*Stored records*.
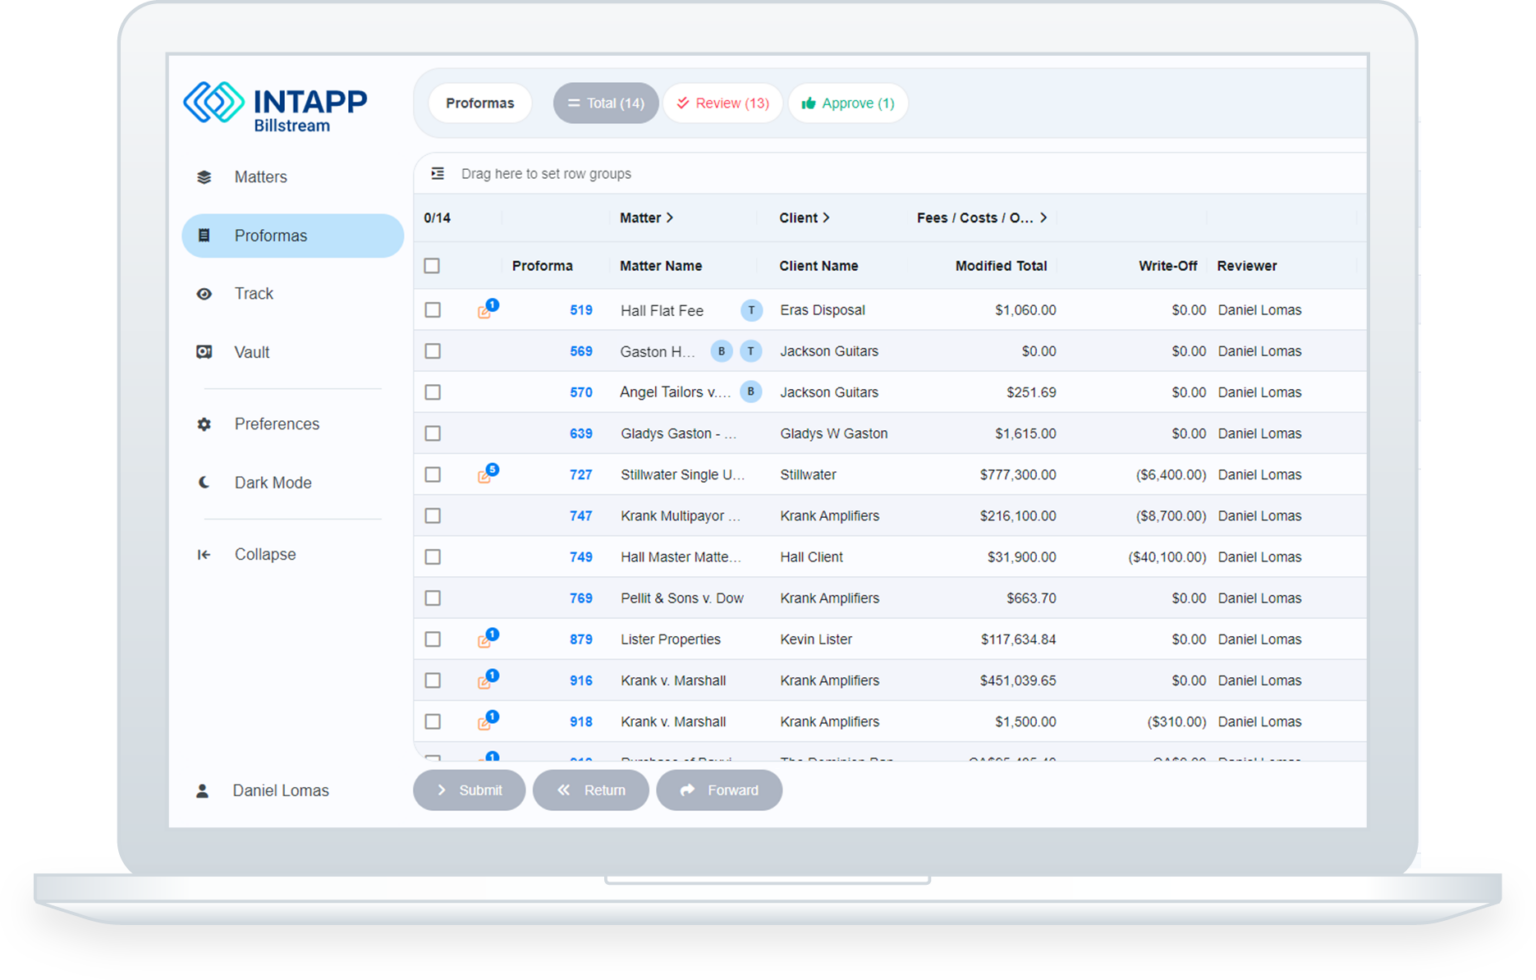This screenshot has height=980, width=1536.
Task: Open proforma 749 for Hall Client
Action: click(x=581, y=557)
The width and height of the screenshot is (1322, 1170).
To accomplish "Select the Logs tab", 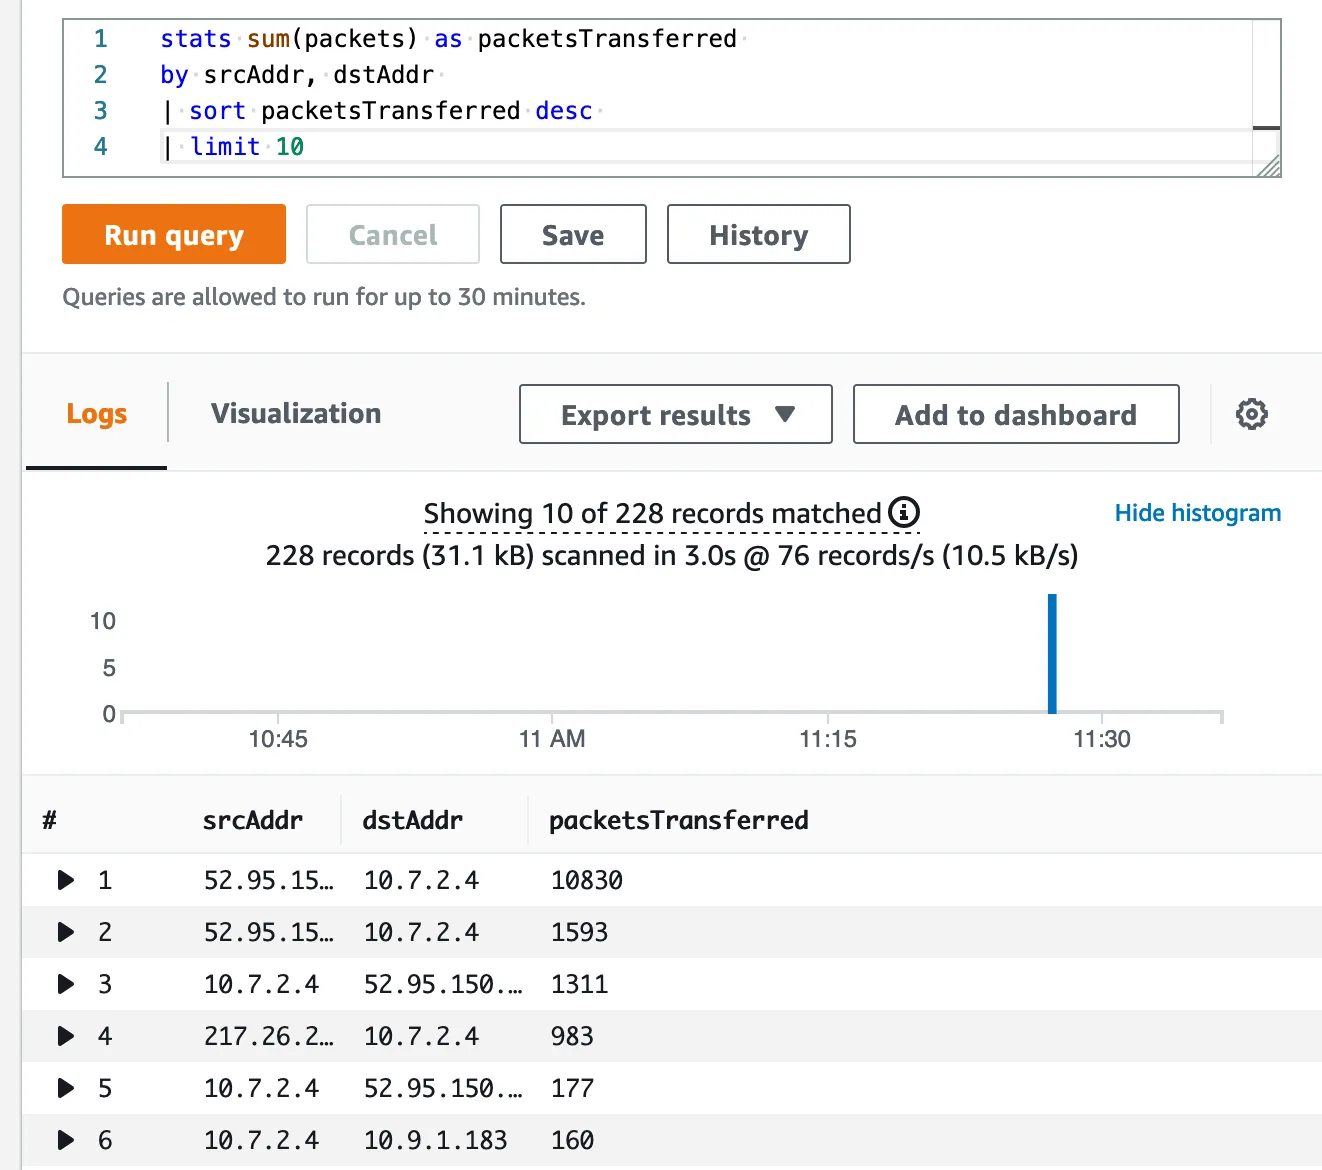I will (97, 414).
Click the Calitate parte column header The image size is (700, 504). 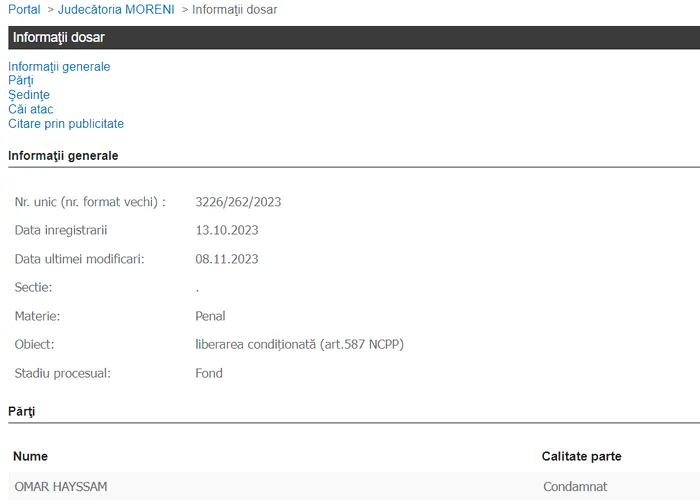coord(581,457)
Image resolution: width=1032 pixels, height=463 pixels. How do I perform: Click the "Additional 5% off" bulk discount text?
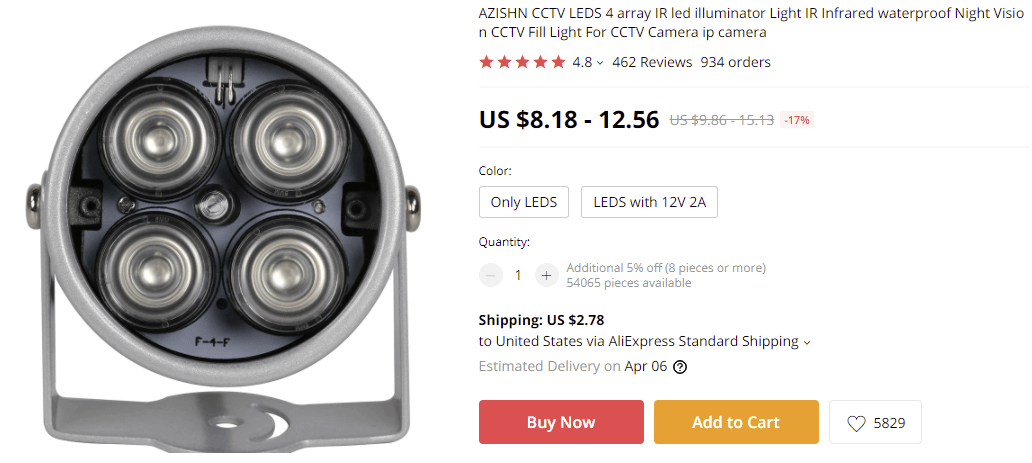point(666,268)
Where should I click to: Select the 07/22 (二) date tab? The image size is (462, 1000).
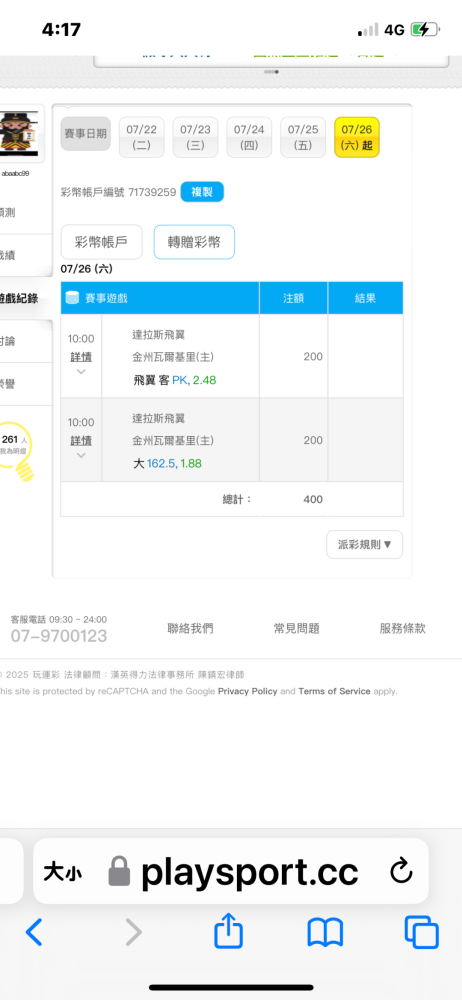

*What needs to be done*.
Copy the entries exactly, from the line that contains "Image resolution: width=1032" through the end of the entries, both included. Leave the pictures out.

*Solved problem*.
Image resolution: width=1032 pixels, height=463 pixels. How do I perform: Click the "Additional 5% off" bulk discount text?
point(666,268)
Where should I click to: Select the 07/22 (二) date tab? The image size is (462, 1000).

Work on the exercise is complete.